---- Fragmento

Para Plotino la felicidad es la vida misma; por lo tanto, si bien pertenece a
todos los seres vivientes, pertenece en el grado más eminente a la vida más
completa y perfecta que es la de la inteligencia pura. El sabio, en quien se realiza
tal vida, es un bien por sí mismo y no tiene necesidad más que de sí mismo para
ser feliz, no busca las otras cosas o, por lo menos, las busca sólo por ser
indispensables a las cosas que le pertenecen (por ejemplo, al cuerpo) y no a él
mismo. La felicidad del sabio no puede ser destruida ni por el fracaso, ni por
enfermedades físicas y mentales ni por ninguna circunstancia desfavorable, como
no puede ser aumentada por las circunstancias favorables.
Para las religiones teístas, como el cristianismo, la felicidad sólo se logra
en la unión con Dios, no es posible ser feliz sin esta comunión. Y la felicidad
considerada como la obtención definitiva de la plenitud y el estado de
satisfacción de todo tipo de necesidades, es alcanzable sólo después de la muerte
en el llamado Paraíso. También se fomenta la renuncia a los bienes terrenales y
a los placeres de la carne, amén de la aceptación de la buena o la mala suerte,
porque en el fondo es una decisión divina que nos trasciende. En este sentido,
la fe en Dios es la meta que se propone un buen cristiano y que de alguna
manera le hace feliz, independientemente de la salud o la enfermedad, la
pobreza o la riqueza, etc. Todo esto puede desembocar en un conformismo ante la
opresión del Rey o del Papa.

--------
---- Datos proporcionados

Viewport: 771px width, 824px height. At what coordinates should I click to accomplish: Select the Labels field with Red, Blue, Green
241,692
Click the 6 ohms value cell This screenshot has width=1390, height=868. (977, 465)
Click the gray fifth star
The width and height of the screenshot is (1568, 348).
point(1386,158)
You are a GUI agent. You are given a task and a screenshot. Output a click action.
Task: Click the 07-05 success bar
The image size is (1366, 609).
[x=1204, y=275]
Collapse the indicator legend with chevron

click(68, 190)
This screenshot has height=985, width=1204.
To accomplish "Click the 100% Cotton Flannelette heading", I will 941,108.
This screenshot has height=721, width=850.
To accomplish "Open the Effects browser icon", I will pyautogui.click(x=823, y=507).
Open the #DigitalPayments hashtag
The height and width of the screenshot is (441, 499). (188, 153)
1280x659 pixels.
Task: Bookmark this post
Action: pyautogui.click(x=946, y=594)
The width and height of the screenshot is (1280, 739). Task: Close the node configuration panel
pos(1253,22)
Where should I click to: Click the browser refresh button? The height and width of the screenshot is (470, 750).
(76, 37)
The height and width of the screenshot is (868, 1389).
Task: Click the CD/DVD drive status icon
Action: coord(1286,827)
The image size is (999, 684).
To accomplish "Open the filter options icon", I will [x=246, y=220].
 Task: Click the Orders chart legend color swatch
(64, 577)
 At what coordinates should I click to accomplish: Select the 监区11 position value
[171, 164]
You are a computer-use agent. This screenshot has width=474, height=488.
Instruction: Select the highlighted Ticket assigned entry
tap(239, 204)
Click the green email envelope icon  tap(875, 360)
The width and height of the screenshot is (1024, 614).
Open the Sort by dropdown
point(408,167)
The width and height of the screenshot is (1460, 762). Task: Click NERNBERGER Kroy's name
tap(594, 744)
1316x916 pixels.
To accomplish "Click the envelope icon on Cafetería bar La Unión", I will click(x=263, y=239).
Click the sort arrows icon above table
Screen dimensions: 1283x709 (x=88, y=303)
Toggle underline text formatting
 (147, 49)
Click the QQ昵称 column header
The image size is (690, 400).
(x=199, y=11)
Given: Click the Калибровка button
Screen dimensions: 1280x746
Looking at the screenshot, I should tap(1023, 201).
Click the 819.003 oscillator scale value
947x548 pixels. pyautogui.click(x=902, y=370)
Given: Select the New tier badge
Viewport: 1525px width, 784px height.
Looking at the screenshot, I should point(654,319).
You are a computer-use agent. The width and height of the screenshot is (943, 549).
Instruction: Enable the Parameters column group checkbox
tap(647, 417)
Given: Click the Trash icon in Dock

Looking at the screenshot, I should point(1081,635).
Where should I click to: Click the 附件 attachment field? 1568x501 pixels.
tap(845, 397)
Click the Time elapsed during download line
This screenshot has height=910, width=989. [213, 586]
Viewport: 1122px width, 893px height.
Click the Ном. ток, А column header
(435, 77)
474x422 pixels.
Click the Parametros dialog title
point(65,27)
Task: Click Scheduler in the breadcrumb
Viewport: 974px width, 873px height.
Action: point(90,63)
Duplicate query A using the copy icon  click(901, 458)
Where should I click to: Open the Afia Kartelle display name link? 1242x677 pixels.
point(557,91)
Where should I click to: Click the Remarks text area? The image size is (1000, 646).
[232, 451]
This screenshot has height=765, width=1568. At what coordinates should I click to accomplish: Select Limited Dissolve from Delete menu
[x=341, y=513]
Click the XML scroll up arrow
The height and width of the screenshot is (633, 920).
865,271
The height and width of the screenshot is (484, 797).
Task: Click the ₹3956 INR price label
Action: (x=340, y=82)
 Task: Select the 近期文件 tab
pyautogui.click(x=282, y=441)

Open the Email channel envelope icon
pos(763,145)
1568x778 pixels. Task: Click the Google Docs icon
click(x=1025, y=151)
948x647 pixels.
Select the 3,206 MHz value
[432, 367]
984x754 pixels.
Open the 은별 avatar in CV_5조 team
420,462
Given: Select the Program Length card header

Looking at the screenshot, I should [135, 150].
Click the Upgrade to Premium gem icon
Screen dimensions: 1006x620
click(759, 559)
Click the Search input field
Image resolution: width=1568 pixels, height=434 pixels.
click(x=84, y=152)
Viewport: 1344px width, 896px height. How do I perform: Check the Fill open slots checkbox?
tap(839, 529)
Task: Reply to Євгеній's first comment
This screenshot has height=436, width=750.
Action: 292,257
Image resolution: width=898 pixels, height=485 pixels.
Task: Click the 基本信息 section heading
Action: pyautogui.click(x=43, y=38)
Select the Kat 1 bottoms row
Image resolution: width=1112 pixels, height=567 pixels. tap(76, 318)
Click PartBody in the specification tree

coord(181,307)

--------

### Tus tareas
a: Enumera todo lo que, según el fragmento sobre la felicidad, no puede destruir la felicidad del sabio.
b: Copia la parte del fragmento sobre la felicidad que se abre con las palabras que contienen "Para Plotino la" y se cierra con "las circunstancias favorables.", sustituyendo "sabio" por "filósofo".
Responde basándote solo en el fragmento, sin recurrir a los ítems.

### Respuestas por tarea
a:
- El fracaso
- Las enfermedades físicas y mentales
- Cualquier circunstancia desfavorable

b:
Para Plotino la felicidad es la vida misma; por lo tanto, si bien pertenece a
todos los seres vivientes, pertenece en el grado más eminente a la vida más
completa y perfecta que es la de la inteligencia pura. El filósofo, en quien se realiza
tal vida, es un bien por sí mismo y no tiene necesidad más que de sí mismo para
ser feliz, no busca las otras cosas o, por lo menos, las busca sólo por ser
indispensables a las cosas que le pertenecen (por ejemplo, al cuerpo) y no a él
mismo. La felicidad del filósofo no puede ser destruida ni por el fracaso, ni por
enfermedades físicas y mentales ni por ninguna circunstancia desfavorable, como
no puede ser aumentada por las circunstancias favorables.